A. The Document Team reviews its information system needs (or the features of a proposed information system) with respect to each tool, process or procedure its members use, asking such basic questions as:
1. What information is needed?
2. Why is the information needed?
3. Where does the information originate?
4. Where does the information go or who else uses the information?
5. How does gathering or using the information support our individual, team and company goals?
6. Is the information needed the optimum level of information? Too much? Too little?
7. Does the information system need to interface with other manual or computer-based information systems?
8. Is the flow of information and applications consistent with the applicable tools, processes and procedures?
9. What changes in workflow, tools, processes and procedures are necessary to accommodate the information system? Are they desirable or undesirable changes?
The tool and process documentation facilitation will identify many, if not generally all, of the information system needs.
B. The Document Team then compiles its report of needs and/or applicability and forwards it to the facilitator of the information system decision making process.
C. The Document Team also nominates one of its members to the overall company, business unit or departmental information system team who will work closely with the facilitator to evaluate information systems. The size, membership and number of information system team(s) will vary with the circumstances and the size of the company.
D. The information system team then checks to make sure that all reports for all common tools, processes and procedures are the same or similar and to develop a master list or hierarchy of information system needs.

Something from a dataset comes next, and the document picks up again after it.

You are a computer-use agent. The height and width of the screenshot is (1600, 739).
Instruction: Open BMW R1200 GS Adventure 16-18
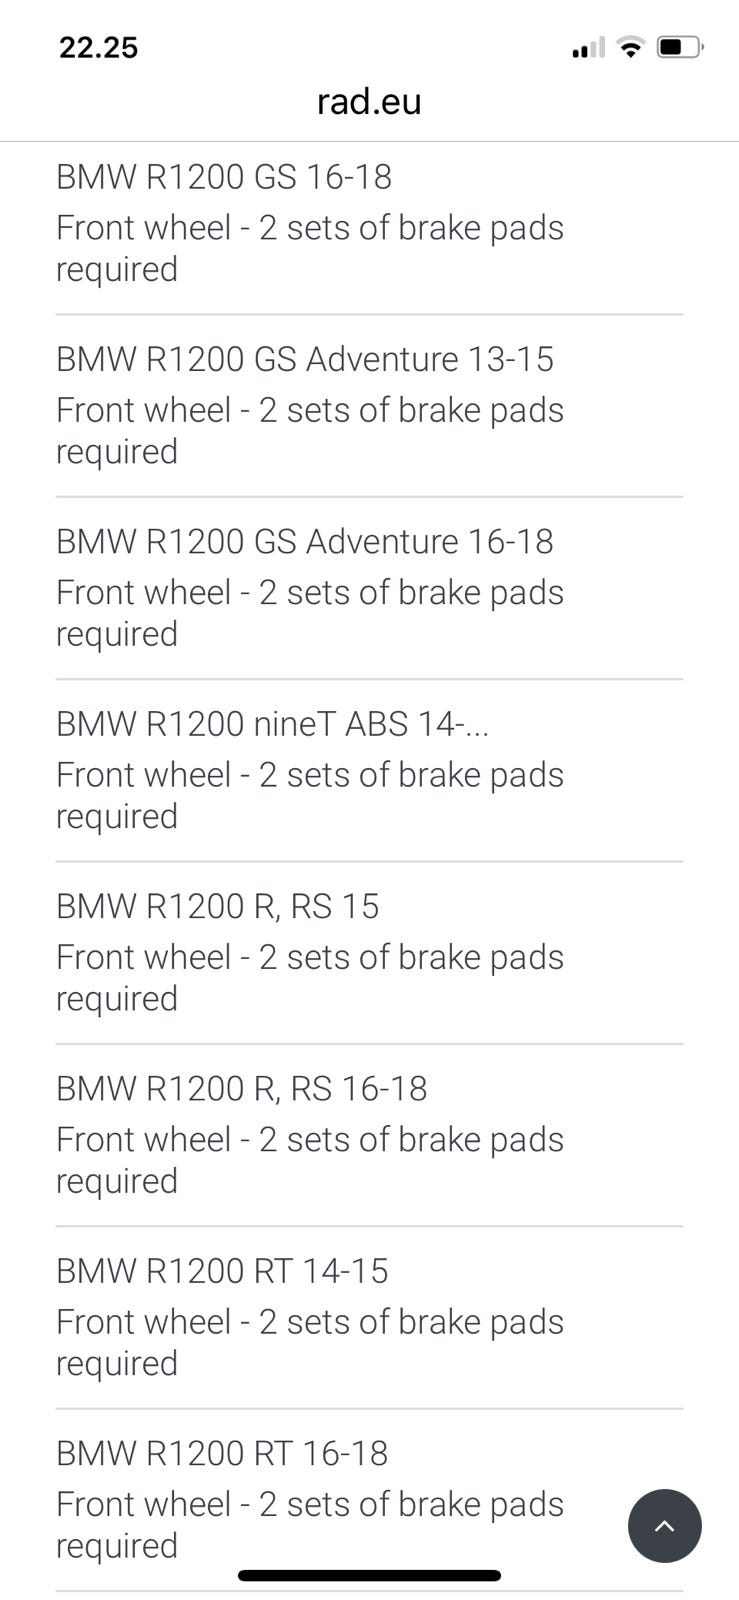click(x=304, y=541)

E. The facilitator, in conjunction with an information technology person from the company's staff, the Roster Network member or another vendor then evaluates the master list of information system needs against various information system applications and technologies that are available or proposed for use.
F. Once an information system is preliminarily suggested, demos and marketing material describing the information system can be organized and circulated among the information system team(s) for review and evaluation.
G. The comments of the information system team are then reviewed by the facilitator and information technology person to assure the optimum information system has been selected.
H. If need be, the selection and demo steps may be repeated.